**Instructions to follow:**
Find and copy every line in the records that includes the string "computer".

**Data section:**
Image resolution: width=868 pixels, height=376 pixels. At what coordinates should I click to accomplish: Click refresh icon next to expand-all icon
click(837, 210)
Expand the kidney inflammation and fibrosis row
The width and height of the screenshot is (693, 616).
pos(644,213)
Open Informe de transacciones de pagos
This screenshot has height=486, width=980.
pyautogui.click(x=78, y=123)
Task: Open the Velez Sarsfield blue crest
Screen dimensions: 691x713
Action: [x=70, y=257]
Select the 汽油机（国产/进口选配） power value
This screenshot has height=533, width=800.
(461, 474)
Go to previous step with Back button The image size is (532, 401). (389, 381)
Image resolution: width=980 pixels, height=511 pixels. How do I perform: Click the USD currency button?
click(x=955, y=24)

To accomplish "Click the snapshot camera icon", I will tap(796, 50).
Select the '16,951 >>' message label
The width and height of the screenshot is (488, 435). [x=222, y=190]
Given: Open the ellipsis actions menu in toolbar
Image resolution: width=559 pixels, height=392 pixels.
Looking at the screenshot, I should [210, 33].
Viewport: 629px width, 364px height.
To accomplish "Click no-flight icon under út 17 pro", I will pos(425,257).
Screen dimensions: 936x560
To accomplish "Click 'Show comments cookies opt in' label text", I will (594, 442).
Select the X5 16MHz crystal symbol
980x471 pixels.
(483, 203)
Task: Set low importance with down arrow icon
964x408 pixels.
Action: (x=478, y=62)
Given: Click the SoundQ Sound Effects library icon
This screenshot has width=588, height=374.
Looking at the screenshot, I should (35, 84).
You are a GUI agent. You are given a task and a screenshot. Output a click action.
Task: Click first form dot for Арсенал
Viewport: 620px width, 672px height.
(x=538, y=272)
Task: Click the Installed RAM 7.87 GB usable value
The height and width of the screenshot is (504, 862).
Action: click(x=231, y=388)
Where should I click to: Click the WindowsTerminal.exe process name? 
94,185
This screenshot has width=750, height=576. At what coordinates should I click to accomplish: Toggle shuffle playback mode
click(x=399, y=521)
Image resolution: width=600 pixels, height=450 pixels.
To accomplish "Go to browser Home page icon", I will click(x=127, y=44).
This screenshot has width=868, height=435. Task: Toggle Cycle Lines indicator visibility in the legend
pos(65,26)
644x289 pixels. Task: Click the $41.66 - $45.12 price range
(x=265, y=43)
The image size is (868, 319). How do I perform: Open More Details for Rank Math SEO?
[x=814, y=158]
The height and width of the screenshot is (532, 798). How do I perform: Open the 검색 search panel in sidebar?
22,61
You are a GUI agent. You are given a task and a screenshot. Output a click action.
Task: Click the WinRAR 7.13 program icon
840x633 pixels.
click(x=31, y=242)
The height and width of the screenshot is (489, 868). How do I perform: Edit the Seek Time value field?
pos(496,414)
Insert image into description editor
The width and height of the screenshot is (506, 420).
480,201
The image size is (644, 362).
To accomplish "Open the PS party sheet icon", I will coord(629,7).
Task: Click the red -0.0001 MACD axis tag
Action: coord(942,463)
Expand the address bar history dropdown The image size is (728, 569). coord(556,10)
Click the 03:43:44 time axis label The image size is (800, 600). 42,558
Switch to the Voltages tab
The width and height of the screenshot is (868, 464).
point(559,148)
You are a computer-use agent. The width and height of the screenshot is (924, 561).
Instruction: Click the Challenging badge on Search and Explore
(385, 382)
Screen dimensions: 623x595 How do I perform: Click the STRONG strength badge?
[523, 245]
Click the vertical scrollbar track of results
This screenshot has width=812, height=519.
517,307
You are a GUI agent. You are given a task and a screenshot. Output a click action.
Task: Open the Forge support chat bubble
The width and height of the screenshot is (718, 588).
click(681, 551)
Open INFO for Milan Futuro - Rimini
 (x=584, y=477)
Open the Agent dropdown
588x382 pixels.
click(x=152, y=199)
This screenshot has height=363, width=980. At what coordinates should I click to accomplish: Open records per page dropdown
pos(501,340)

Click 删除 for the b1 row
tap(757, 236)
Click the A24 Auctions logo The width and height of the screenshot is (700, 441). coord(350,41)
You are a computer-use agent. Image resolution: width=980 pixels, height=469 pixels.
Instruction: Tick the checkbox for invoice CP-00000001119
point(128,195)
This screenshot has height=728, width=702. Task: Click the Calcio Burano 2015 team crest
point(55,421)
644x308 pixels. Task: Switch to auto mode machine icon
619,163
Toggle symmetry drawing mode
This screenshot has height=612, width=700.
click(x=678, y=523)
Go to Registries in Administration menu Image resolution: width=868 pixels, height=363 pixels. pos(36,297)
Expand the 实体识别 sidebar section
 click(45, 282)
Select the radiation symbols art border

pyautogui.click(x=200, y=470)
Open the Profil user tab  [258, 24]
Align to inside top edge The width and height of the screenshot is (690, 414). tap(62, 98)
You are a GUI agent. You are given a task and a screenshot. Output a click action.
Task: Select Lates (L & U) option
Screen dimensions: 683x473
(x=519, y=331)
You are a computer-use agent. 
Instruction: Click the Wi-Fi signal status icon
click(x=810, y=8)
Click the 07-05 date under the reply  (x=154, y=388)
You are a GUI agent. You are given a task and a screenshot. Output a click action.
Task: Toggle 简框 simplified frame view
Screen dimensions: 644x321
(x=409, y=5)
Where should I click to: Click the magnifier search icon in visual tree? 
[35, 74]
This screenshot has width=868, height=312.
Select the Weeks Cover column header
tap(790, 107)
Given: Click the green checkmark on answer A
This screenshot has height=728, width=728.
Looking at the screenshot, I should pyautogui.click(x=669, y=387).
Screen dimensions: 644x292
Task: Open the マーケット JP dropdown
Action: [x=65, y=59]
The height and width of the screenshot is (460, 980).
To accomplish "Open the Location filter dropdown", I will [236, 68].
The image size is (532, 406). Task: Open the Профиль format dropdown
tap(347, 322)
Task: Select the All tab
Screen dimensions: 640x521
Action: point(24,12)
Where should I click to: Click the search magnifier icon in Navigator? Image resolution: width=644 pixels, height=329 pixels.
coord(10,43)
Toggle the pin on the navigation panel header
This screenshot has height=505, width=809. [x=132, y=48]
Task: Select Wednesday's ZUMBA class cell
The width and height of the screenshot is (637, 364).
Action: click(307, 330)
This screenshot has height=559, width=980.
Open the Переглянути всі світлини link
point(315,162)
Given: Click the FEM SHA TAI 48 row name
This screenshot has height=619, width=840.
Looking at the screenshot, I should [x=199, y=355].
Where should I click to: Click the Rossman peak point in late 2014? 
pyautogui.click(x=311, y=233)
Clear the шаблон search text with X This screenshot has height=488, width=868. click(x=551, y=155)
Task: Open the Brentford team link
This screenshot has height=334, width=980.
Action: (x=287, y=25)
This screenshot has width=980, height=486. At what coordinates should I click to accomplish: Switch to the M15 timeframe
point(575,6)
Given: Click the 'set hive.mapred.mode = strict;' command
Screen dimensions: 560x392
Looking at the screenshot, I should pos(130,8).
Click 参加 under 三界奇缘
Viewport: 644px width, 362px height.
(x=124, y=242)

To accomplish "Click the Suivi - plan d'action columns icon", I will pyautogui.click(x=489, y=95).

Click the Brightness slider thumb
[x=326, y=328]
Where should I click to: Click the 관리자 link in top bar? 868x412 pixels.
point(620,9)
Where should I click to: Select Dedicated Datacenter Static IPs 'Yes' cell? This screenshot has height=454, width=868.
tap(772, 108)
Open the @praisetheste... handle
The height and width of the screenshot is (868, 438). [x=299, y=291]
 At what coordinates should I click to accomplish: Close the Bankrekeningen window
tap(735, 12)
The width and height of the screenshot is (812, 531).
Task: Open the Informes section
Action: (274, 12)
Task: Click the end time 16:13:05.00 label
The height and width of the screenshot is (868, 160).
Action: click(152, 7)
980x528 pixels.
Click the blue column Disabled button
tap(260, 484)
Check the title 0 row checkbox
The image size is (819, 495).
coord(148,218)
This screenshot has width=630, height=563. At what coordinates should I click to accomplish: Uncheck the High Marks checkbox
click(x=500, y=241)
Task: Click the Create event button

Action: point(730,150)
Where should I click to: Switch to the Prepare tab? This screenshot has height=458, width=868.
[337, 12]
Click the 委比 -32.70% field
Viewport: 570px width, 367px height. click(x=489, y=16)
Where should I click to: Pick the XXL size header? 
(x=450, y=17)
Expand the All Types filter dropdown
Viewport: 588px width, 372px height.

**Solution below:**
You are a computer-use agent. The width and height of the screenshot is (924, 561).
You are a computer-use agent. Image resolution: width=980 pixels, height=469 pixels.
You are a computer-use agent. 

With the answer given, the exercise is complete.